■ **Task objective**: Your job with the data below is to output exactly the lines from the one holding "Viewport: 1568px width, 707px height." down to the one holding "You are a computer-use agent. The", both included, and no others.

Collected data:
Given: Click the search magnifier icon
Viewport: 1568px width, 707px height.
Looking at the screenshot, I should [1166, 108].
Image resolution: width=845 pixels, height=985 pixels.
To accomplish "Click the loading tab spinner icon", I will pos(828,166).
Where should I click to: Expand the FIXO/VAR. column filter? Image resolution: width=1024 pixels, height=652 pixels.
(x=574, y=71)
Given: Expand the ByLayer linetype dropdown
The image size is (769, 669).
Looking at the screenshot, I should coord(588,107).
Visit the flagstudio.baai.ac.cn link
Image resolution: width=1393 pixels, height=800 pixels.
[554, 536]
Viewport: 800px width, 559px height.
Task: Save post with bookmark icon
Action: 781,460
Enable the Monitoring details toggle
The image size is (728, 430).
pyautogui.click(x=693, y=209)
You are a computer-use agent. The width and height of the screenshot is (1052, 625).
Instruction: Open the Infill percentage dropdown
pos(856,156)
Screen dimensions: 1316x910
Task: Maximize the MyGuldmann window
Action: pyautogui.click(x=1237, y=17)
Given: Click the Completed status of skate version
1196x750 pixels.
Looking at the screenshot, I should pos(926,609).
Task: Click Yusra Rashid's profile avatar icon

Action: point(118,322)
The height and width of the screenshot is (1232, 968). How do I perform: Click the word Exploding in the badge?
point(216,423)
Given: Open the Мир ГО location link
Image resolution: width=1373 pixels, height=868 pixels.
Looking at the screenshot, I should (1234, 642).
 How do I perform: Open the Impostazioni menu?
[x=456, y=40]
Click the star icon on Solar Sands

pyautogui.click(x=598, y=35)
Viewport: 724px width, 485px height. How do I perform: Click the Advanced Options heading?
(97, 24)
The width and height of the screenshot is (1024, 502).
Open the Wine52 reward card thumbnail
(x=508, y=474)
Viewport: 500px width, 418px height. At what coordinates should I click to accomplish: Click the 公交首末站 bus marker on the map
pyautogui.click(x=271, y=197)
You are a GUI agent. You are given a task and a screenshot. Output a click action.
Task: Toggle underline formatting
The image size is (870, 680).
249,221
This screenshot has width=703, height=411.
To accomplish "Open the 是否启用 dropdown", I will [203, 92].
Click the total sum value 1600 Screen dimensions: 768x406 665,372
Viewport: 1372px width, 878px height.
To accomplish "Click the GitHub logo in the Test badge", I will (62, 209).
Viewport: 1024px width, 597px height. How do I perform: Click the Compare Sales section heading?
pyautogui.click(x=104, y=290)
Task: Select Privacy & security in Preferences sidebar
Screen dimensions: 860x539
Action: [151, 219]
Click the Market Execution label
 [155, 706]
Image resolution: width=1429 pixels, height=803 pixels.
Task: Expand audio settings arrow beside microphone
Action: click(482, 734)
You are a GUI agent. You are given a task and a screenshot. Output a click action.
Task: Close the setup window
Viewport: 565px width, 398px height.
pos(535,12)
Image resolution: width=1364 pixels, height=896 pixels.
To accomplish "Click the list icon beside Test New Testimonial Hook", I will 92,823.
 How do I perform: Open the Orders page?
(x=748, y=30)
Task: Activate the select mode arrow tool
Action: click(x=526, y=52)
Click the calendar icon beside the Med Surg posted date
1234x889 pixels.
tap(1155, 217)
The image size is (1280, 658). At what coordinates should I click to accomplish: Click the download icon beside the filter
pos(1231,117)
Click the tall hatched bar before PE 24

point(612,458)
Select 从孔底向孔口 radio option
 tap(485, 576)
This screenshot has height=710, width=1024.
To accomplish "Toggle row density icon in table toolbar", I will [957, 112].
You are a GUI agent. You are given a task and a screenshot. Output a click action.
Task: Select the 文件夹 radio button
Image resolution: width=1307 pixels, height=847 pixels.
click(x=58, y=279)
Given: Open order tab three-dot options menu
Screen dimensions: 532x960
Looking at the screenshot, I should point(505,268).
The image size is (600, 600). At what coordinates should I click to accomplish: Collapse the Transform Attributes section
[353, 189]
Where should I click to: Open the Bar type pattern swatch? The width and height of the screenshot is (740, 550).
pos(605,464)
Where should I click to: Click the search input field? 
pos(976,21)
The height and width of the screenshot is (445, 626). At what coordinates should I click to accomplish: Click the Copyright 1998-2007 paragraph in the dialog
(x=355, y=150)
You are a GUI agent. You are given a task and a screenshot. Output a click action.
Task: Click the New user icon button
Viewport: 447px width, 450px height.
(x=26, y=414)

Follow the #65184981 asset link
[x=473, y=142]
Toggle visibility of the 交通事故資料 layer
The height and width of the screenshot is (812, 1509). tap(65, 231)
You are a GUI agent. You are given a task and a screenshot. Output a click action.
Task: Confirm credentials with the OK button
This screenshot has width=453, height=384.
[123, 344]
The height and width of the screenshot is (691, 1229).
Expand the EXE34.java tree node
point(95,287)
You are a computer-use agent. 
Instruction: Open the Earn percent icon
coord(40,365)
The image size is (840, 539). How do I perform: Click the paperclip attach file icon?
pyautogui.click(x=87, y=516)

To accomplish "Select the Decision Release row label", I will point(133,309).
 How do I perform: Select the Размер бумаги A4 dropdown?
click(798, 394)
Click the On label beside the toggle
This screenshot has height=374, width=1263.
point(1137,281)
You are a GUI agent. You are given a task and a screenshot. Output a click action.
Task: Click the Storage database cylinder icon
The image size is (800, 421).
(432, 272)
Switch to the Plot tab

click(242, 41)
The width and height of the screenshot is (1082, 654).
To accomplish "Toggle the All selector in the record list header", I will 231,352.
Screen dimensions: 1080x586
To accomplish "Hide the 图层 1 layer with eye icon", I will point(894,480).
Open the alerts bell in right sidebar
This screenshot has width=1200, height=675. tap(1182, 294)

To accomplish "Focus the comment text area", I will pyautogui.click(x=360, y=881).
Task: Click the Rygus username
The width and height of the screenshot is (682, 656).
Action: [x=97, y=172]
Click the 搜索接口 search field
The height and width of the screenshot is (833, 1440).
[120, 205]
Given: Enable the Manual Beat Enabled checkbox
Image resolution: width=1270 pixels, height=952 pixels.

■ **Written response**:
Viewport: 1568px width, 707px height.
Looking at the screenshot, I should [1166, 108].
Image resolution: width=845 pixels, height=985 pixels.
To accomplish "Click the loading tab spinner icon", I will pos(828,166).
Where should I click to: Expand the FIXO/VAR. column filter? Image resolution: width=1024 pixels, height=652 pixels.
(x=574, y=71)
Given: Expand the ByLayer linetype dropdown
The image size is (769, 669).
Looking at the screenshot, I should coord(588,107).
Visit the flagstudio.baai.ac.cn link
Image resolution: width=1393 pixels, height=800 pixels.
[554, 536]
Viewport: 800px width, 559px height.
Task: Save post with bookmark icon
Action: 781,460
Enable the Monitoring details toggle
The image size is (728, 430).
pyautogui.click(x=693, y=209)
You are a computer-use agent. The width and height of the screenshot is (1052, 625).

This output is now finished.